Somurttum ve fotoğrafı çekmesine izin verdim, modumda değildim ama geçici mutluluğunu bozmak istemedim. Bayan Bonnie her zaman benim yaşımdaki diğer gençler gibi olmamı teşvik ederdi, kulüplere gitmemi, içki içmemi, eğlenmemi, ama ben o tür bir hayata uyum sağlayamıyorum, olduğum gibi olmayı seviyorum, kendimi kulüplerde sarhoş olarak görmüyorum, bu benim için bir dersti, tekrarlamaya cesaret edemem.

"Ne zaman geldin?" diye sordum.

"Birkaç dakika önce, seni her zamanki gibi uyuyor bulacağımı düşünmüştüm, ama yanılmışım." dedi kurnazca gülümseyerek.

Bayan Bonnie buzdolabına yürüyüp fotoğrafı kapının önüne koydu, bu halde geldiğim için utanıyordum, dağınık, iç çamaşırsız ve ayakkabılar elimde.

"Bu şekilde geldiğim için özür dilerim."

"Özür dileme, saçmalama kızım." dedi ellerimi tutarak. "Senin yaşında olsaydım her gece dışarı çıkar ve her seferinde farklı bir adamla eve gelirdim."

"Ama hala çok gençsin, bunu yapabilirsin."

"Göründüğüm kadar genç değilim."

Bayan Bonnie her zaman bana bu sözleri söylerdi, keşke kendisi de bu sözlere uysaydı, ama kocasının ölümünden sonra kendini kederin içine bırakmıştı.

"Gezi nasıldı?" diye konuyu değiştirdim.

"Arkadaşımla geziyi iptal ettik, bir otele gittik ve oradan bir gece kulübüne gitmeye karar verdik. Hatta bir randevum bile var."

Bir süre daha konuştuk, sonra odama gidip duş aldım. Bayan Bonnie bir melekti, hayatımda olduğu için kendimi şanslı hissediyorum. Banyodan sonra Debbie'nin elbisesini yıkamaya koydum, rahat kıyafetler giydim ve günün geri kalanını yatakta uyuyarak geçirdim.

Ertesi sabah ilk güneş ışınları yüzümü aydınlattı, yeni bir hafta başlıyordu. Hâlâ uykulu bir şekilde yataktan kalktım, banyoya gidip kişisel bakımımı yaptım ve duş aldım. Duş alırken o adamı, Kevin Miller'ı düşündüm. Onunla ilgili bir şey dikkatimi çekmişti. Gizemli güzelliğinin yanı sıra, bana hem korku hem de merak uyandırıyordu. Oğluna tekrar görüşeceğimize söz vermiştim, ama içimde bir ses bunu yapmamam gerektiğini söylüyordu. O sadece bir çocuk ve beni hatırlamayacak, sanırım.
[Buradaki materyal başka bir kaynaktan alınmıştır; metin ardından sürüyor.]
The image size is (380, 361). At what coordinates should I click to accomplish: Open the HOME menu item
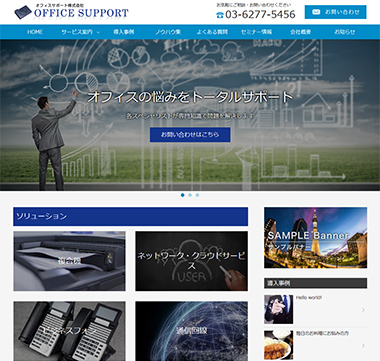point(35,32)

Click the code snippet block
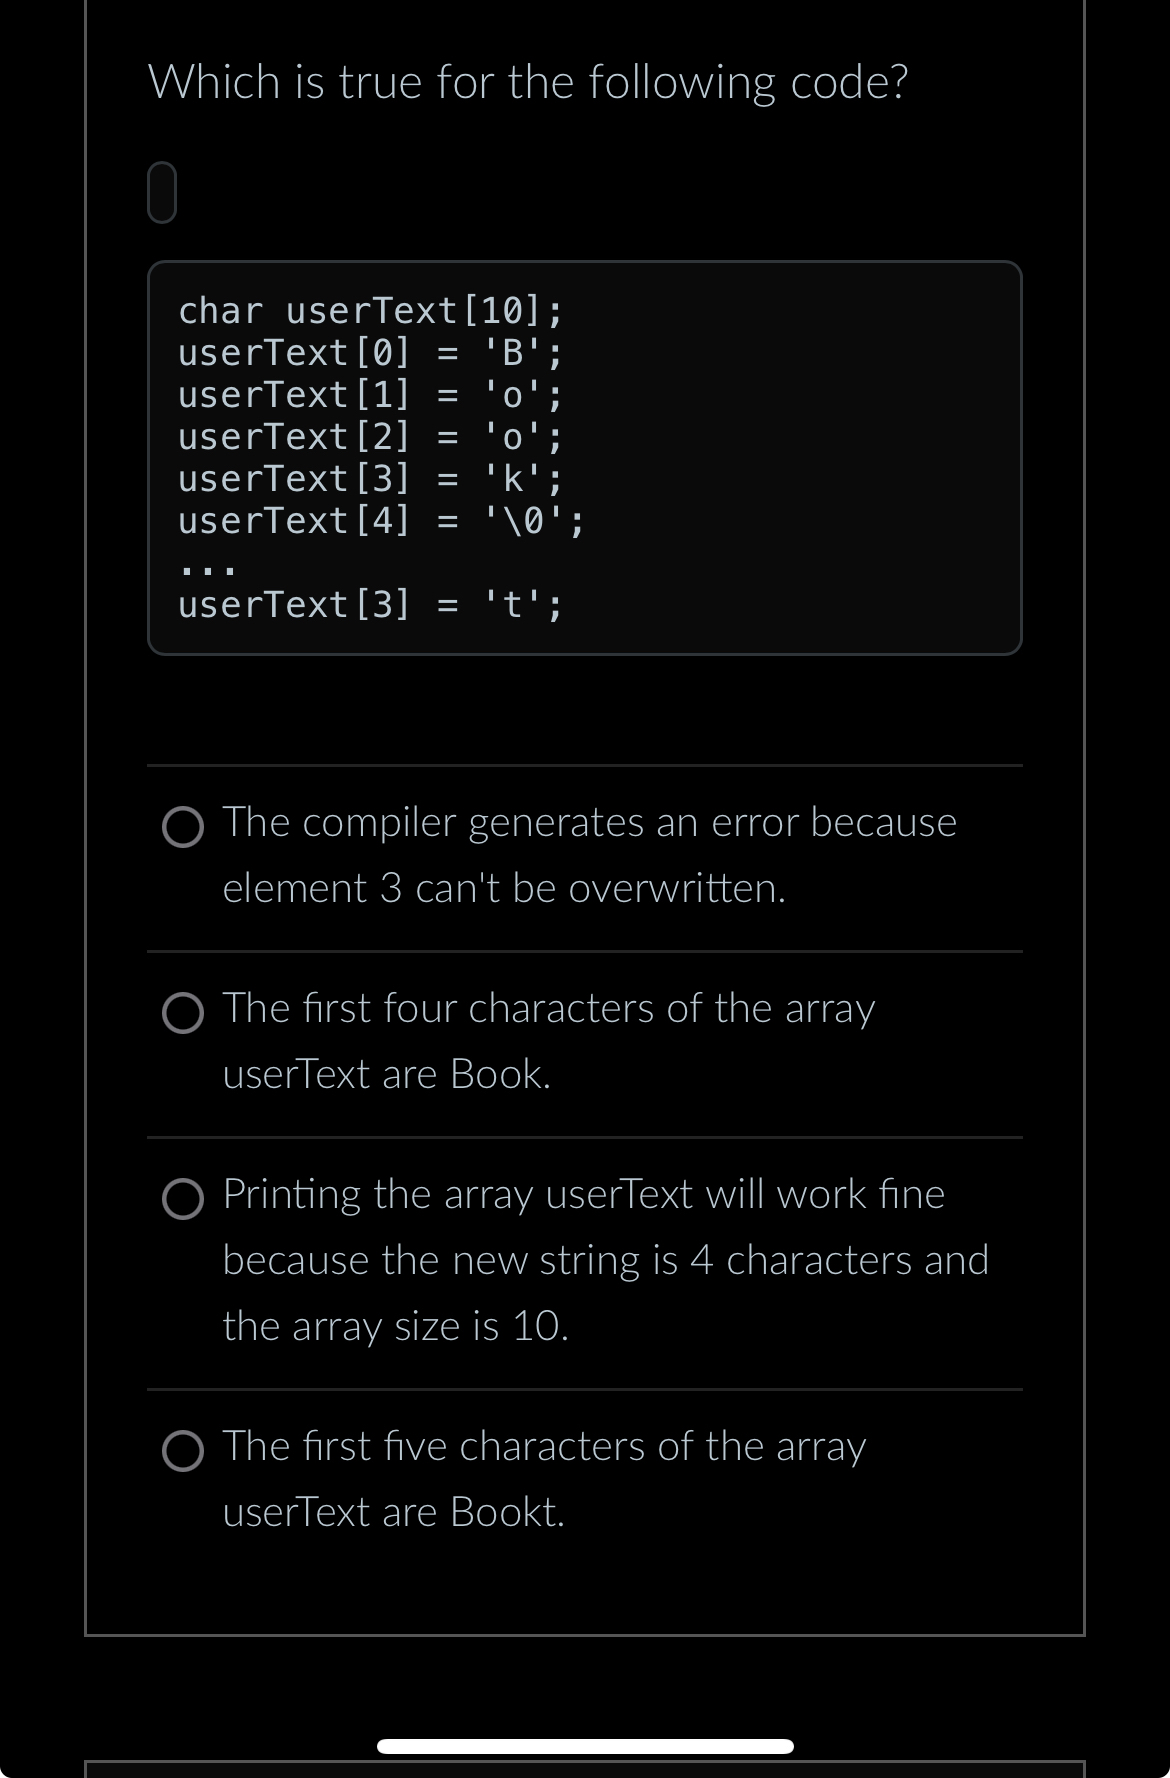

Duştan sonra iş üniformamı giyip odadan çıktım. Taze demlenmiş kahvenin kokusu hemen burnuma geldi, mutfağa yaklaştım ve Debbie'nin bir sandalyede oturup Bayan Bonnie ile konuştuğunu gördüm.

"Günaydın Alisson," dedi beni görünce.

"Merhaba, otur burada, sana servis yapayım," dedi Bayan Bonnie boş bir sandalyeyi işaret ederek.

Hep birlikte sessizce kahvaltı ederken, Debbie boğazını temizledi ve konuştu:

"Alisson, ben..."

"Sonra konuşuruz," dedim yemeğimi bitirirken onu kestim.

Bayan Bonnie bir şeylerin ters gittiğini fark etti, ama sessiz kalmayı tercih etti. Bir noktada anlatacağımı biliyordu. Kahvaltıyı bitirdikten sonra vedalaştık ve aşağı indik. Aracının yanında durup çantasını, topuklu ayakkabılarını ve elbisesini uzattım.

"Ne..."

"Ne oldu sana?" diye sordum, hayal kırıklığıyla.

"Alisson, lütfen arabaya bin, sonra konuşuruz, tamam mı?"

"Hayır, şimdi konuşalım! Hayır, konuşacak bir şeyimiz yok."

"Lütfen..."

"Beni bir kulüpte yalnız bıraktın, bir tacizciyle birlikteydim, beni sarhoş etti ve tecavüz etmeye çalıştı!"

Şaşkınlıkla bana baktı, söylediklerime inanamıyordu, ağzı açılıp kapanıyor ama hiçbir şey söyleyemiyordu.

"Bu sadece çok iyi kalpli bir adamın yardımı sayesinde olmadı."

"Alisson, ben..."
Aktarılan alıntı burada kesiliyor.